Could you rewrite the records from the line with "Identify the location of Start free trial." through the end of the records, both included, so that "Sim Card Data Recovery Software" becomes "Photo Recovery Software" and every other part stays unchanged?

******

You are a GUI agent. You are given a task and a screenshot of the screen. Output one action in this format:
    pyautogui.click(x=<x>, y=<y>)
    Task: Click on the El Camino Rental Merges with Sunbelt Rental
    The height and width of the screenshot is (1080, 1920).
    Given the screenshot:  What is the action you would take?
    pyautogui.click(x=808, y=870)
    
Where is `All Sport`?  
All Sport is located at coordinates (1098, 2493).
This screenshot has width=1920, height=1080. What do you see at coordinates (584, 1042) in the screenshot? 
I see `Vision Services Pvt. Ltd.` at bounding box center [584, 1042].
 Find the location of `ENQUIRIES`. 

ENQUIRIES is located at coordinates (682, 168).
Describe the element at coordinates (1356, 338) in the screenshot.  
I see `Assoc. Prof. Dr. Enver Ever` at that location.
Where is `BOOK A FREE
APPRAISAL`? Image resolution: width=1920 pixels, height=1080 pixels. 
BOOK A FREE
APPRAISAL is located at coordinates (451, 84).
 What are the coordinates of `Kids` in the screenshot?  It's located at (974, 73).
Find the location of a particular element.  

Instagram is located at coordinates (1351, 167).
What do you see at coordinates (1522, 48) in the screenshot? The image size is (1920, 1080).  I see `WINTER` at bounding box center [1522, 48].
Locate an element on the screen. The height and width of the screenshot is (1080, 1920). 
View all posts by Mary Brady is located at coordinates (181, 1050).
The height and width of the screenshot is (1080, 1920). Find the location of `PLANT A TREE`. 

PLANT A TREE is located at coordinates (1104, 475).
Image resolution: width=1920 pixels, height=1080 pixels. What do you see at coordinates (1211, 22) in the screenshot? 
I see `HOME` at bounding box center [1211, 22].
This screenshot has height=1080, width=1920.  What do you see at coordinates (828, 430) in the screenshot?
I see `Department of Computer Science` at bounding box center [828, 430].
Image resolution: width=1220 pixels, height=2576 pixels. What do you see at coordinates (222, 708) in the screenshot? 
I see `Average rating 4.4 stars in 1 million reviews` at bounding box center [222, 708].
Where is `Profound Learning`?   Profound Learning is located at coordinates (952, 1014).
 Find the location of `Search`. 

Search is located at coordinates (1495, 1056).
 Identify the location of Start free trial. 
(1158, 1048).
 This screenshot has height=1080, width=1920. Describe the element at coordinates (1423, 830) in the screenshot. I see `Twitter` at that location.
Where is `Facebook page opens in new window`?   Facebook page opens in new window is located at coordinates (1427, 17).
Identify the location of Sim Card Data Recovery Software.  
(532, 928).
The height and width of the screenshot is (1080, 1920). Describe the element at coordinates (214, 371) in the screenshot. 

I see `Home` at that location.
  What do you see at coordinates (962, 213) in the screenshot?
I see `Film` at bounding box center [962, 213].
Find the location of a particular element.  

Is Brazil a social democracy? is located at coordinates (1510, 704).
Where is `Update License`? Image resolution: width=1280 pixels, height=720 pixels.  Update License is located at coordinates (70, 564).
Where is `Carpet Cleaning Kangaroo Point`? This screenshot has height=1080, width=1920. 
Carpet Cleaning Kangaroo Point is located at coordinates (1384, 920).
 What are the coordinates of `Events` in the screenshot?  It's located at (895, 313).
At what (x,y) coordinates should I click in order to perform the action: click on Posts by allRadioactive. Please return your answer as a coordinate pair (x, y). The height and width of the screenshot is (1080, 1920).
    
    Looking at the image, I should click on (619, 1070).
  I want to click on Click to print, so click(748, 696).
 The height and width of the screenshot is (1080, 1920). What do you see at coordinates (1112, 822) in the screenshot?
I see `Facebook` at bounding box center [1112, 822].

******

Task result |
 Identify the location of Start free trial. 
(1158, 1048).
 This screenshot has height=1080, width=1920. Describe the element at coordinates (1423, 830) in the screenshot. I see `Twitter` at that location.
Where is `Facebook page opens in new window`?   Facebook page opens in new window is located at coordinates (1427, 17).
Identify the location of Photo Recovery Software.  
(532, 928).
The height and width of the screenshot is (1080, 1920). Describe the element at coordinates (214, 371) in the screenshot. 

I see `Home` at that location.
  What do you see at coordinates (962, 213) in the screenshot?
I see `Film` at bounding box center [962, 213].
Find the location of a particular element.  

Is Brazil a social democracy? is located at coordinates (1510, 704).
Where is `Update License`? Image resolution: width=1280 pixels, height=720 pixels.  Update License is located at coordinates (70, 564).
Where is `Carpet Cleaning Kangaroo Point`? This screenshot has height=1080, width=1920. 
Carpet Cleaning Kangaroo Point is located at coordinates (1384, 920).
 What are the coordinates of `Events` in the screenshot?  It's located at (895, 313).
At what (x,y) coordinates should I click in order to perform the action: click on Posts by allRadioactive. Please return your answer as a coordinate pair (x, y). The height and width of the screenshot is (1080, 1920).
    
    Looking at the image, I should click on (619, 1070).
  I want to click on Click to print, so click(748, 696).
 The height and width of the screenshot is (1080, 1920). What do you see at coordinates (1112, 822) in the screenshot?
I see `Facebook` at bounding box center [1112, 822].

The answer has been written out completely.